From: Theodore Ts'o <tytso@mit.edu>
Subject: Re: fs corruption recovery
Date: Thu, 19 Mar 2015 21:47:08 -0400
Message-ID: <20150320014708.GA3425@thunk.org>
References: <550A1EBF.2030902@linux.vnet.ibm.com>
 <3D9B0893-DA8D-41D1-8782-BC966B91D44D@dilger.ca>
Mime-Version: 1.0
Content-Type: text/plain; charset=us-ascii
Cc: Allison Henderson <achender@linux.vnet.ibm.com>,
	"linux-ext4@vger.kernel.org" <linux-ext4@vger.kernel.org>,
	"jane@us.ibm.com" <jane@us.ibm.com>,
	"marcel.dufour@ca.ibm.com" <marcel.dufour@ca.ibm.com>
To: Andreas Dilger <adilger@dilger.ca>
Content-Disposition: inline
In-Reply-To: <3D9B0893-DA8D-41D1-8782-BC966B91D44D@dilger.ca>
Sender: linux-ext4-owner@vger.kernel.org

On Wed, Mar 18, 2015 at 06:59:52PM -0600, Andreas Dilger wrote:
> I think that running a 17TB filesystem on ext3 is a recipe for disaster.  They should use ext4 for anything larger than 16TB.

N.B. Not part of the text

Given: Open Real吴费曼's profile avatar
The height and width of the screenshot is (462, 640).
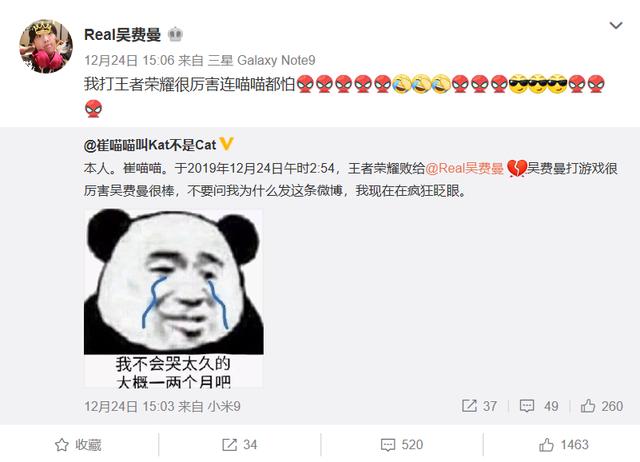Looking at the screenshot, I should pyautogui.click(x=46, y=46).
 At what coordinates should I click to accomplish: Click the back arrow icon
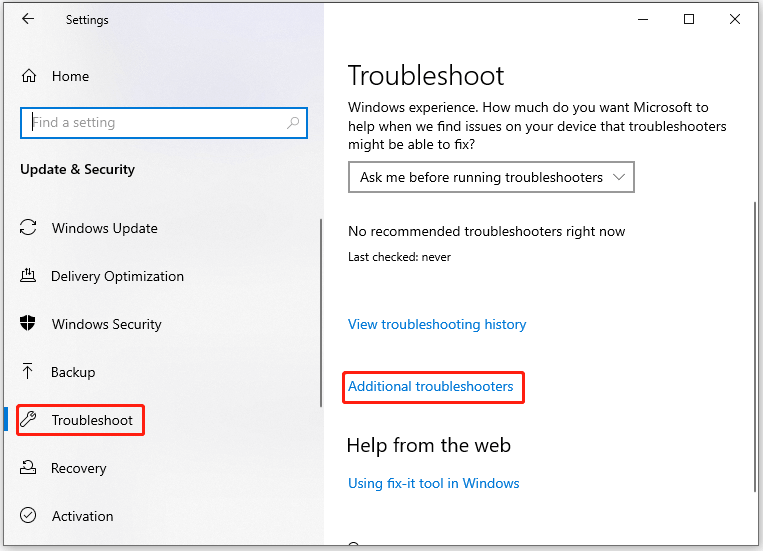pyautogui.click(x=28, y=19)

It's not *possible* to have a 17TB file system with ext3.  Something
must be very wrong there.  16TB is the maximum you can have before you
end up overflowing a 32-bit block number.  Unless this is a PowerPC
with a 16K block size or some such?

If e2fsck is segfaulting, then I would certainly try getting the
latest version of e2fsprogs, just in case the problem isn't just that
it's running out of memory.  Also if recovering customer data is the
most important thing, the first thing they should do is a make image
copy of the file system, since it's possible that incorrect use of
e2fsck, or an old/buggy version of e2fsck could make things work.

In particular, if they are seeing errors with multply claimed inodes,
it's likely that part of the inode table was written to the wrong
place, and sometimes a skilled human being can get more data than
simply using e2fsck -y and praying.  At the end of the day the
question is how much is the customer data work and how much effort is
the customer / IBM willing to invest in trying to get every last bit
of data back?

						- Ted